Copy out the data between the line holding "Toggle dynamic input in status bar" and the line holding "(x=57, y=184)", inclusive, with no changes.

## Stored rows
◆ ◆ ◆ ◆ ◆ ◆ ◆
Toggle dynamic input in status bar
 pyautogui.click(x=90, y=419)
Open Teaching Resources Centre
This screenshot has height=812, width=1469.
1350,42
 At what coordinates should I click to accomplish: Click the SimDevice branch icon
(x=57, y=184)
◆ ◆ ◆ ◆ ◆ ◆ ◆
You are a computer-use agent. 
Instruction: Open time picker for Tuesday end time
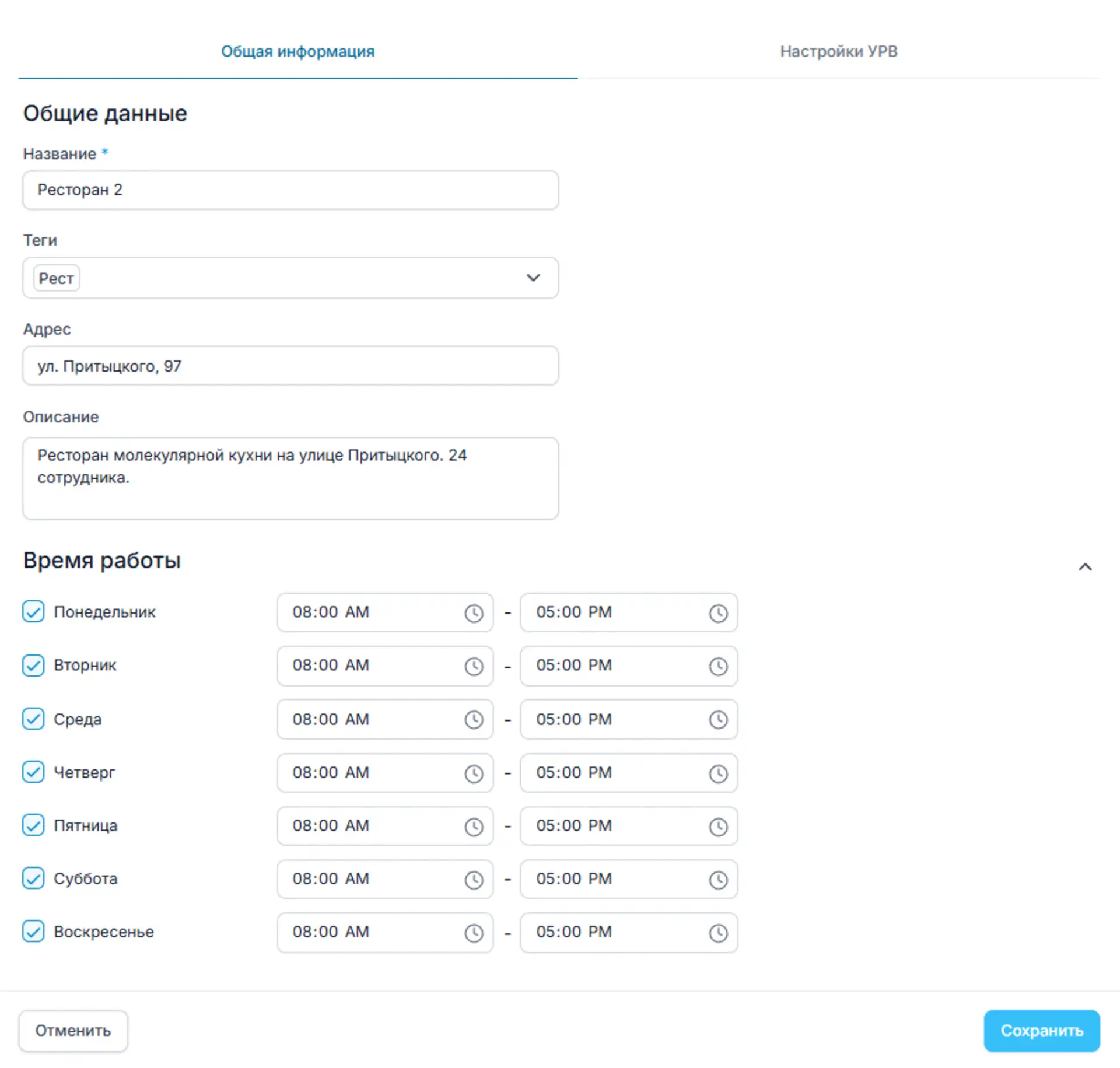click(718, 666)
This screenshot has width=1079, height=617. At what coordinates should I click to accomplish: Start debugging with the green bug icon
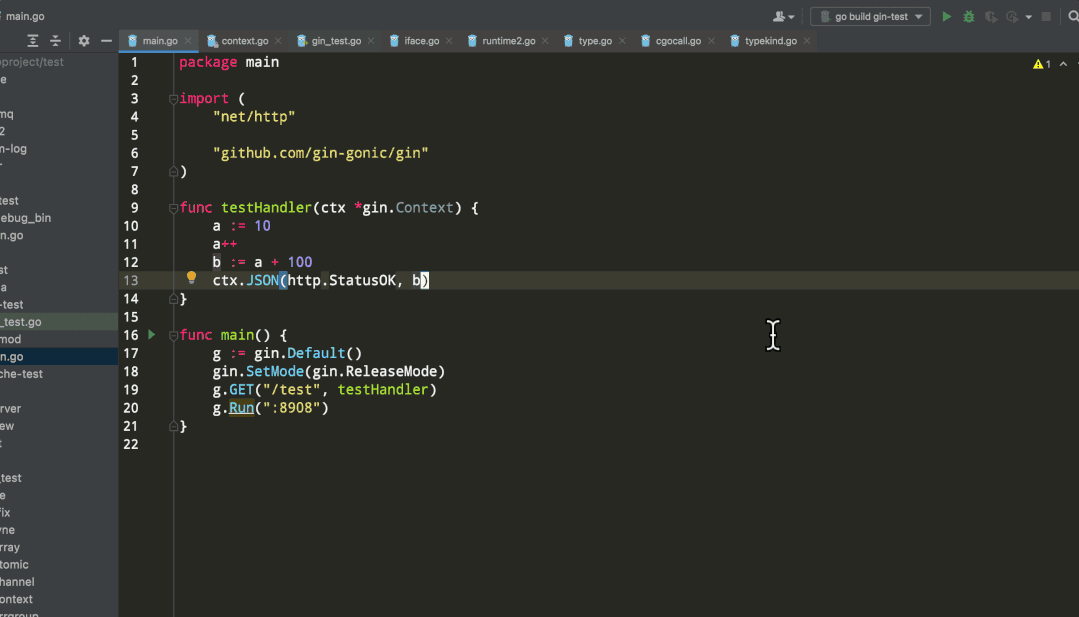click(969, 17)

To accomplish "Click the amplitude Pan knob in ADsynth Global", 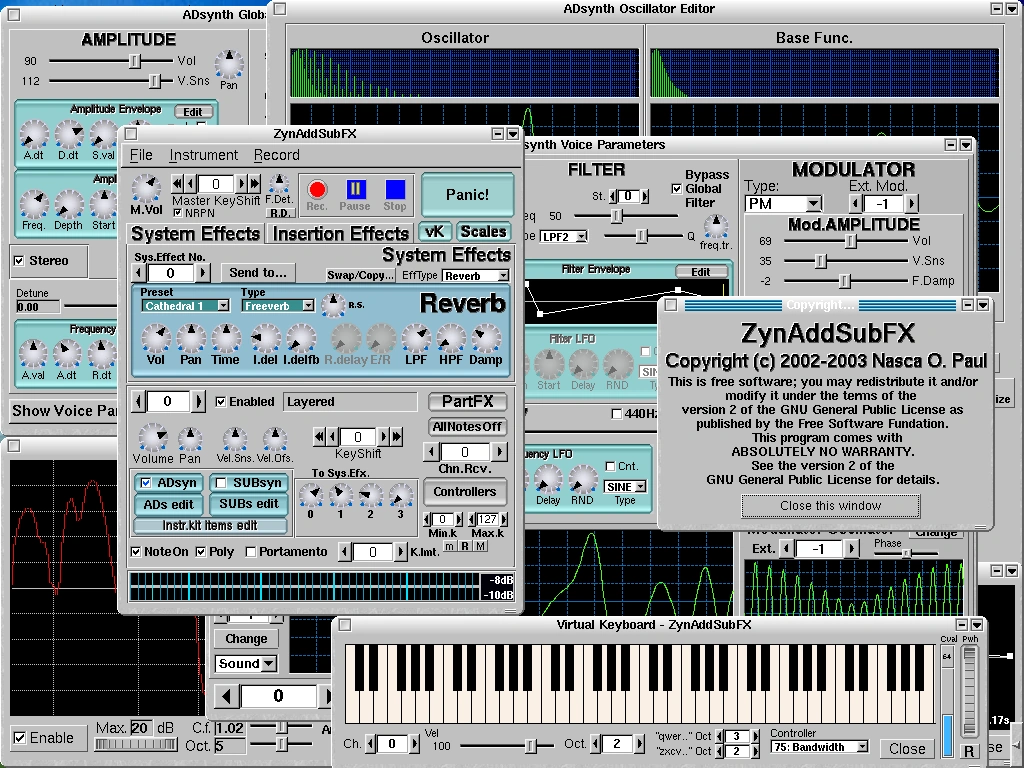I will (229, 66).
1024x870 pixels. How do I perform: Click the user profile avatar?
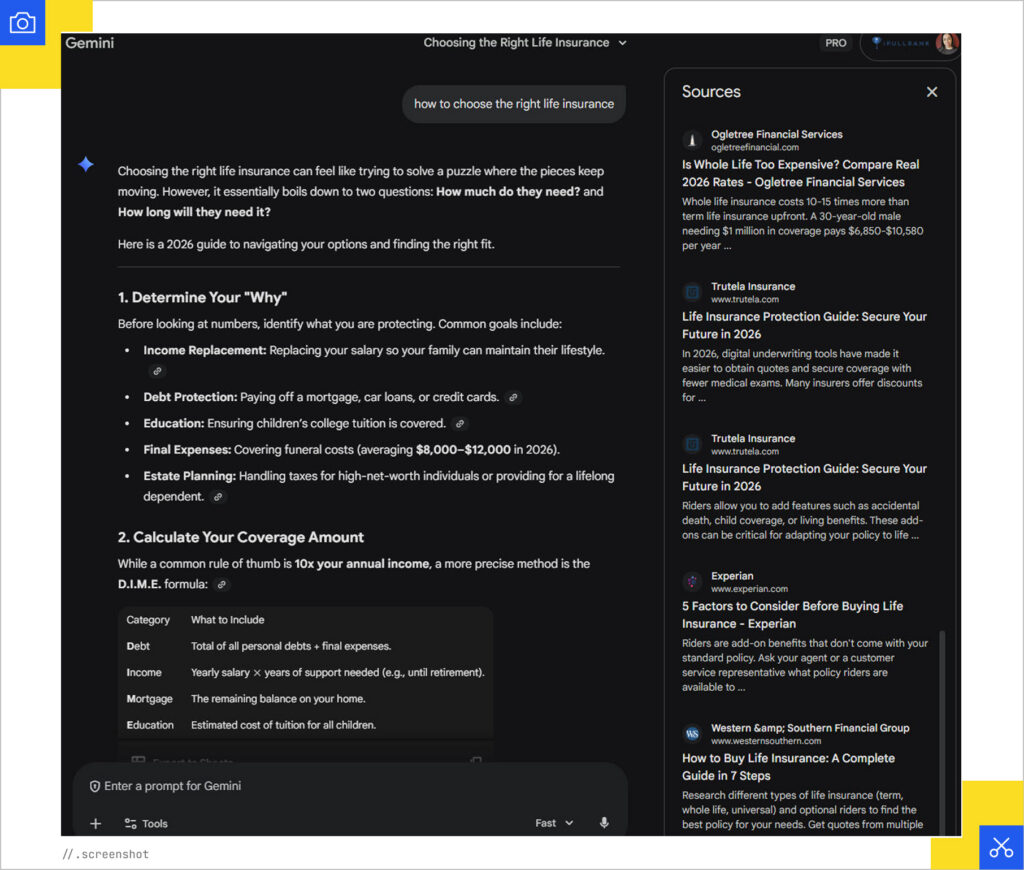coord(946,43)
◆ ◆ ◆ ◆ ◆ ◆ ◆
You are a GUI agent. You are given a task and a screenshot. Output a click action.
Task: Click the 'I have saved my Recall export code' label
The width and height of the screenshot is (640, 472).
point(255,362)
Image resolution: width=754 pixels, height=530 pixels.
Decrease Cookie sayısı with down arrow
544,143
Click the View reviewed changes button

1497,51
◆ ◆ ◆ ◆ ◆ ◆ ◆
## Answer for this exercise
Toggle dynamic input in status bar
 pyautogui.click(x=90, y=419)
Open Teaching Resources Centre
This screenshot has height=812, width=1469.
1350,42
 At what coordinates should I click to accomplish: Click the SimDevice branch icon
(x=57, y=184)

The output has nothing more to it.